I am creating a code to read several CSV files and extract some parameters and mount a new dataframe with pandas, however I am facing a problem in this construction.
Initially, I wanted to create an empty dataframe and as I read the CSVs I would add the desired rows and columns.

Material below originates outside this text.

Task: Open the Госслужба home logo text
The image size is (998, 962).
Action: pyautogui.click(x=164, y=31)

For example. Let's say I initially have the df empty. After reading my first CSV and adding it to df, I have:
df = pd.DataFrame(columns = ['01/05/2017','01/05/2018','01/05/2019'], index = [0], data=[0,10,11])
'01/05/2017' '01/05/2018' '01/05/2019'
'Ana' 0 10 11
After scanning the second CSV, my df
would be:
'01/05/2017' '01/05/2018' '01/05/2019' '10/06/2009'
'Ana' 0 10 11 nan
'Joao' 5 11 nan 5
In such a way that to the end of several CSVs later I had a df as long and complete as I need.
I tried to form N different dfs and go adding, but it did not work as I wanted. One of the reasons is that, if by chance the data of 'Joao' are distributed in more than 1 csv, the df would be:
'01/05/2017' '01/05/2018' '01/05/2019' '10/06/2009'
'Ana' 0 10 11 nan
'Joao' nan nan nan 5
'Joao' 5 nan nan nan
'Joao' nan 11 nan nan
That's not the format I want from the data.
Is there any way to compose information as desire?